What Accenture’s Q3 means for Indian IT
Despite a healthy March-May quarter (Q3FY22) show by global IT consulting firm Accenture, Indian IT companies shed up to 3 per cent on the National Stock Exchange (NSE) on Friday as analysts continued to highlight medium-term pain points for the sector.
The Nifty IT index settled 0.9 per cent lower on Friday, as against a 0.9 per cent rise in the Nifty50 index.
According to analysts at ICICI Securities, Accenture’s Q3 saw moderation in year-on-year growth rate across verticals and US regions, which signals at likely normalisation in revenue momentum for Indian IT services going forward.
The brokerage remains ‘underweight’ on the Indian IT services as the risks might further degrade valuations.
Dublin-based Accenture clocked a revenue of $16.16 billion in Q3, an increase of 22 per cent over $13.26-billion revenue reported a year earlier.
In constant currency (CC) terms, the growth was 27 per cent, and well above the guidance range.
Revenue growth was largely boosted by Communications, Media and Technology (CMT) and products verticals (growth of 31 per cent each); and consulting (30 per cent).
That apart, Jefferies pointed out that Accenture’s revised FY22 guidance of 25.5-26.5 per cent from 24-26 per cent YoY in CC terms implies a 3 per cent revenue decline at the lower end and flat revenues at the upper end in QoQ CC terms.
Accenture maintained its margin expectations for FY22 and expects a 10-basis points improvement in full year margins.
However, it moderated its FY22 EPS outlook of $10.61-10.70 (vs $10.6- 10.81 earlier) which included the impact of Russia exit (15 cents), and adverse forex (14 bps).
New bookings and order book
Accenture reported deal bookings of $17 billion, up 10 per cent YoY, but down 13 per cent QoQ.
Book-to-bill ratio reached near pre-Covid levels – consulting bookings at $9.1 billion (13.8 per cent YoY) with book-to-bill of 1.0x (vs 1.1-1.3x in last five quarters), and outsourcing bookings at $7.8 billion (5.4 per cent YoY) with book-to-bill of 1.09x (vs 1.2-1.4x in last five quarters).

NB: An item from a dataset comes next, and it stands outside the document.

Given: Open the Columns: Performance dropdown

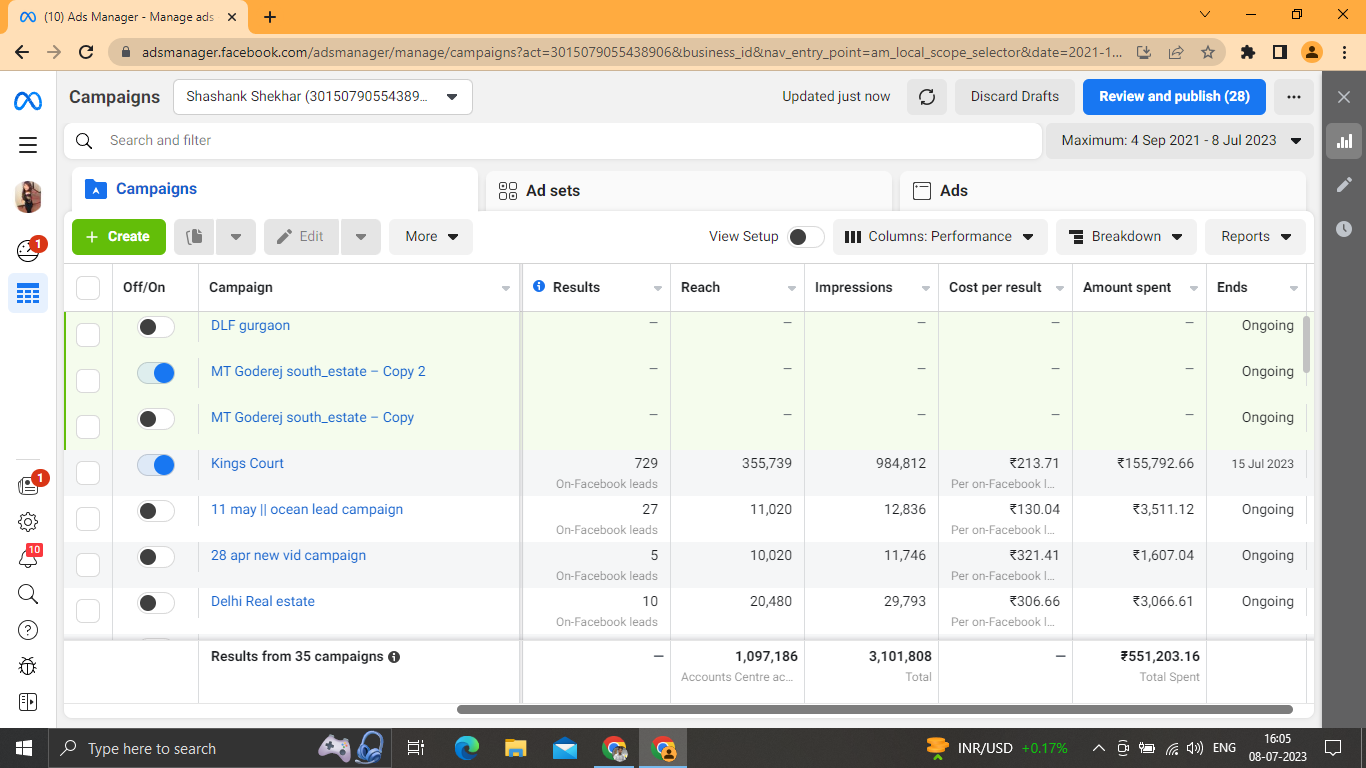Looking at the screenshot, I should (x=939, y=236).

“Accenture’s commentary suggests that the demand environment remains supportive, and the weakening macro environment has not yet started impacting growth in the sector.
“While supply-side challenges remain a point of concern, Accenture’s margin guidance implies a stable margin performance in FY23,” said Motilal Oswal Financial Services.
Attrition
Accenture’s attrition levels rose by 200 bps to 20 per cent (partly seasonality) due to higher attrition in India, implying that labor markets remain tight, highlighted Jefferies.
Furthermore, its net hiring in Q3 reduced to 12,000 – the lowest in six quarters.
“Accenture’s pace of net headcount addition slowed down with net addition of 11,928 employees vs 40,000 average net addition per quarter in the last four quarters.
“Slowdown in headcount addition, decrease in book-to-bill ratio, and moderation in revenue growth all point towards normalisation of growth momentum ahead for the IT services industry,” said ICICI Securities.
We believe revenue momentum is likely to slow down in H2FY23 for Indian IT services as enterprises delay new projects amidst macro uncertainties, it added.
“Strong outlook and robust bookings for Accenture reflect the secular nature of demand for IT services in the near-term, though medium-term risks persist,” said IIFL Securities.
Emkay Global, too, concurred that robust demand and steady decision-making alleviate near-term growth concerns for Indian IT; however, elevated attrition and volatility in foreign exchange pose challenges to earnings.